### Records for processing
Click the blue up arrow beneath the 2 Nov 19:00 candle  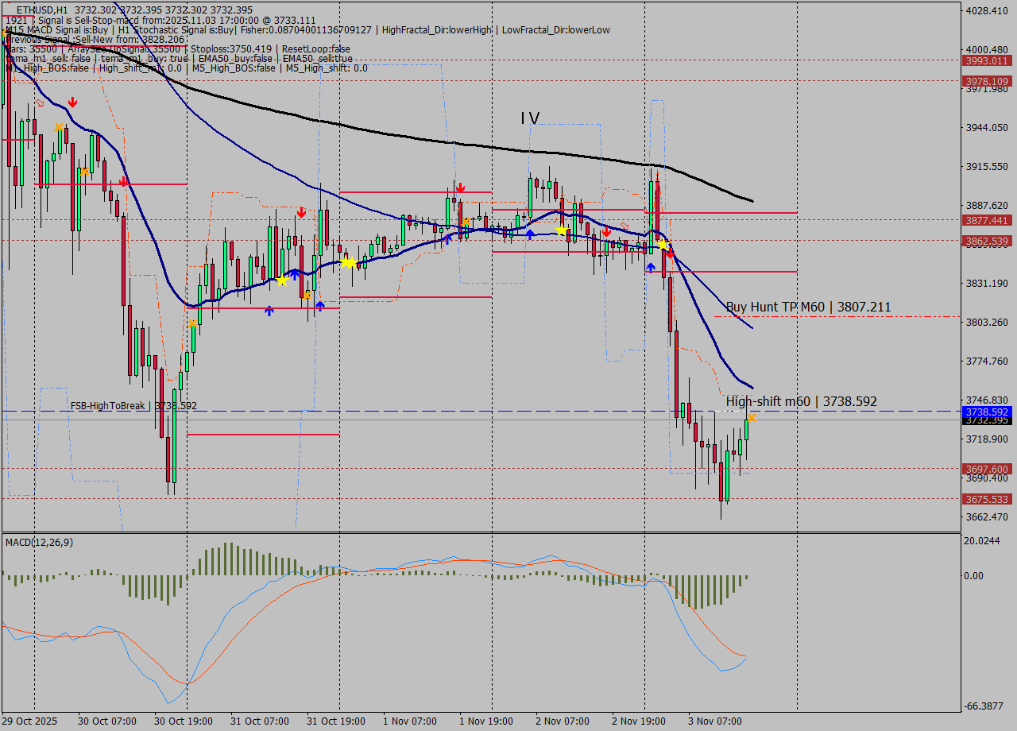(651, 268)
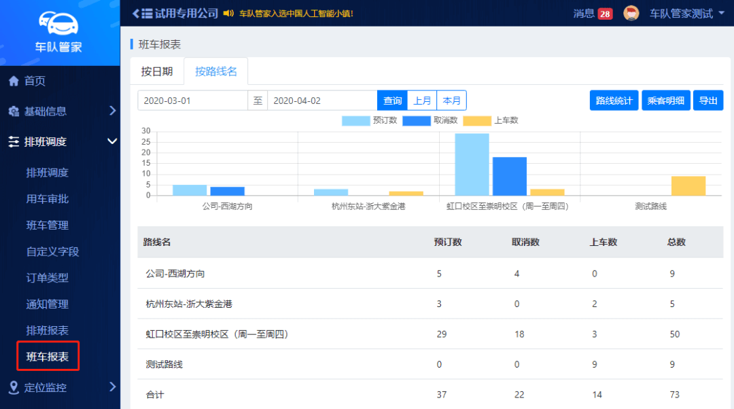The width and height of the screenshot is (734, 409).
Task: Click the 车队管家 car logo
Action: tap(58, 25)
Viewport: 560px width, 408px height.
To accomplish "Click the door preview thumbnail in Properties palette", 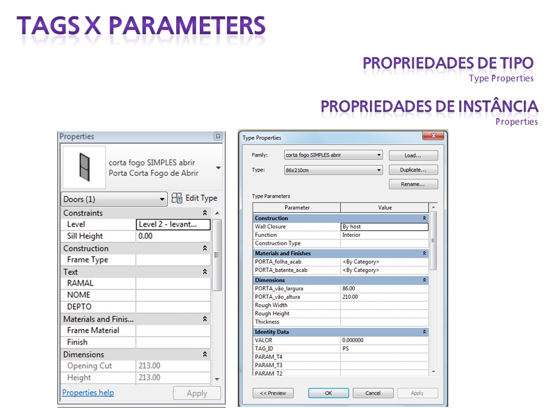I will [x=83, y=167].
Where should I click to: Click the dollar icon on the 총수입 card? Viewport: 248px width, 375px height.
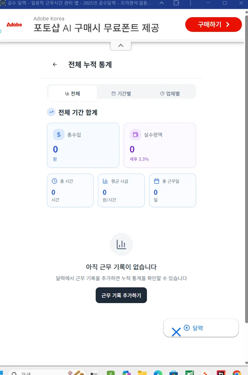tap(58, 135)
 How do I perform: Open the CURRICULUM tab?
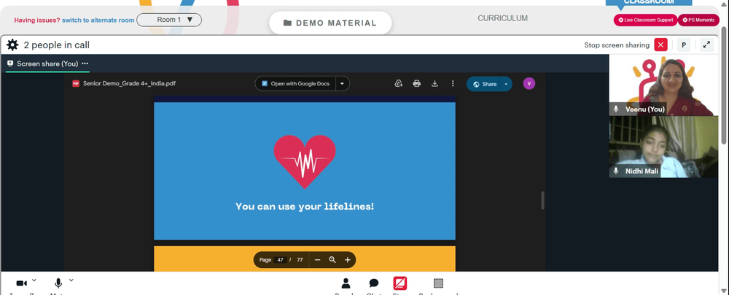click(x=502, y=18)
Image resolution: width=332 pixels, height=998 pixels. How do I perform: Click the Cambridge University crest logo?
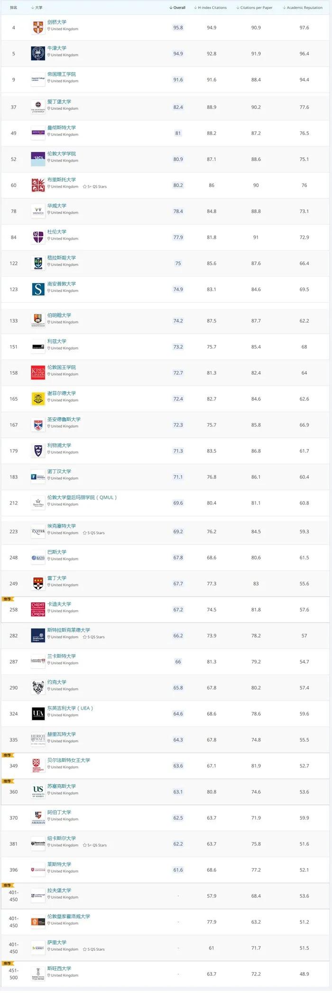[38, 27]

### What needs to be done
Exactly those lines that run from the line holding "How do I perform: Open the CURRICULUM tab?" to the end of the listing above, both included, are to be reproduced, with pictures left out.

### Answer to this exercise
 How do I perform: Open the CURRICULUM tab?
click(x=502, y=18)
Image resolution: width=332 pixels, height=998 pixels. How do I perform: Click the Cambridge University crest logo?
[38, 27]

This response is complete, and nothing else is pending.